Wednesday, September 15, 2004

From blog correspondent Samer al-Batal
Samer wrote all of the following in this entry.

To supplement what has already been posted about the Apache strikes in Baghdad's Haifa Street, here's a reporter, Ghaith Abdul-Ahad, giving his eye-witness account of the events:

A reporter’s proximity to the recent carnage in Iraq

I reached a building entrance when someone grabbed my arm and took me inside. "There's an injured man. Take pictures - show the world the American democracy," he said.
The next link (via informationclearinghouse.info) provides access to graphic pictures.

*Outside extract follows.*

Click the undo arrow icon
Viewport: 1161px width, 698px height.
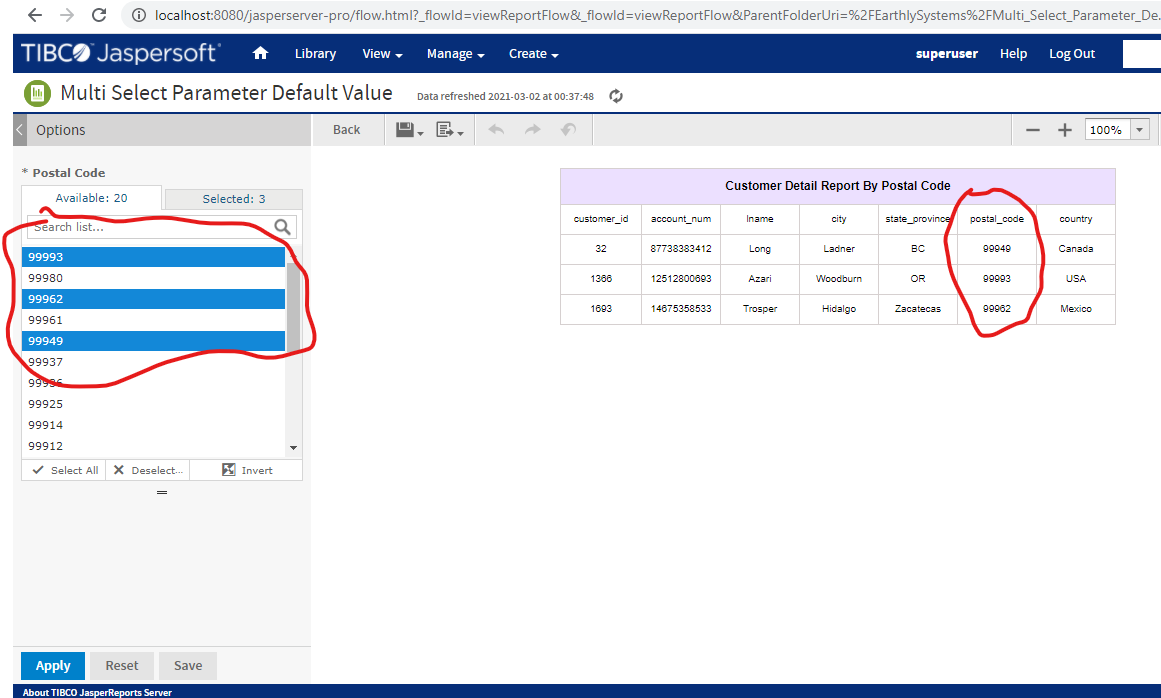coord(496,129)
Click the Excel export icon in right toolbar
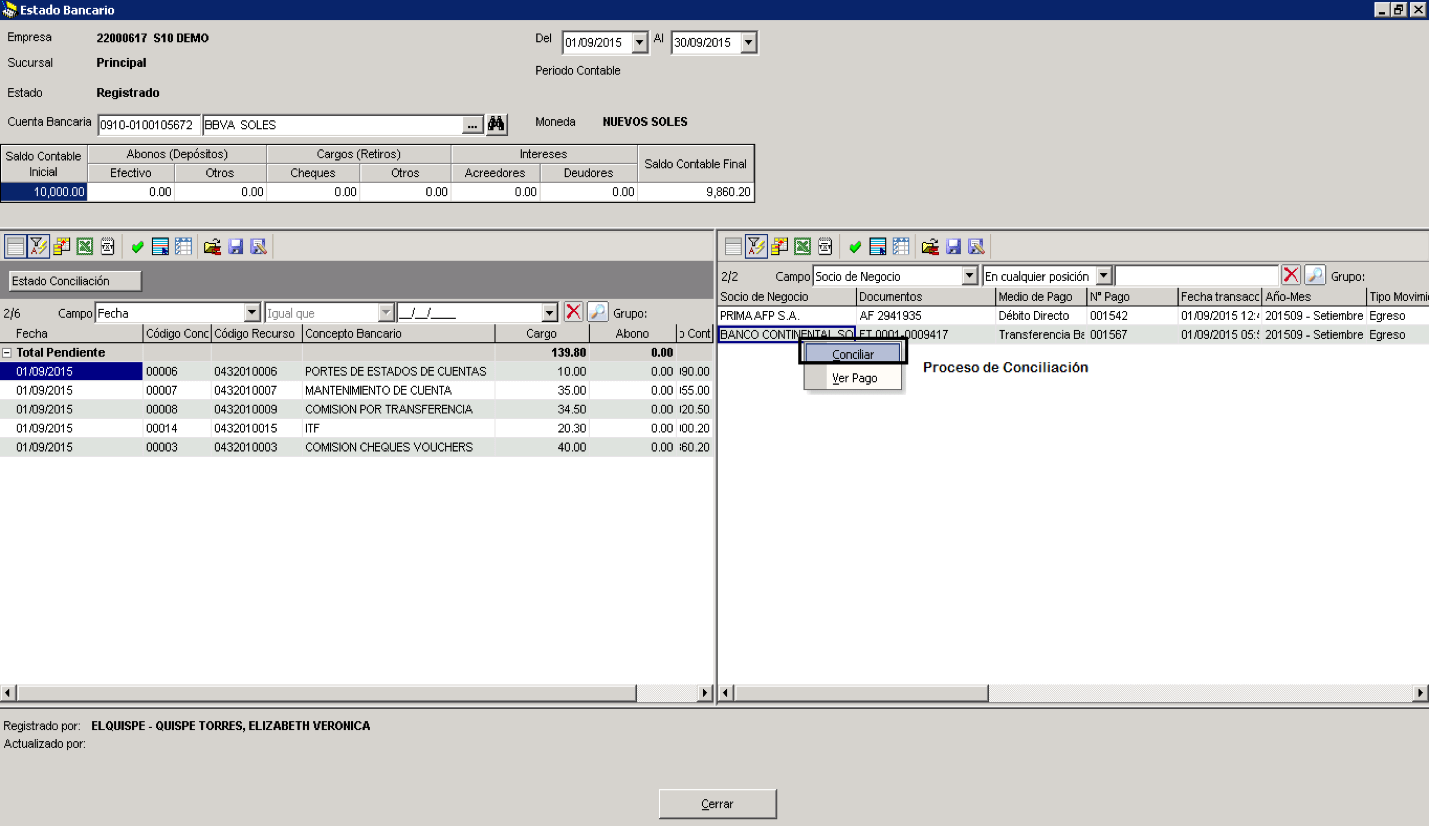1429x826 pixels. tap(802, 246)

Select page 2 (that number may change as new pictures are added) and look for pictures captioned with 'Civilians Killed as Dawn Battle Erupts in Baghdad'.

Two picks from Ha'aretz:

Vatican: Poraz to resolve visa problem for RC clergy
Earlier this year, the RC patriarch of Jerusalem, Michel Sabbah, said the visa issue involved the survival of the Church in the Holy Land and warned it could lead to a complete paralysis.

There exist Israeli elements even more extreme than Sharon, apparently to the point of harbouring homicidal tendencies against him.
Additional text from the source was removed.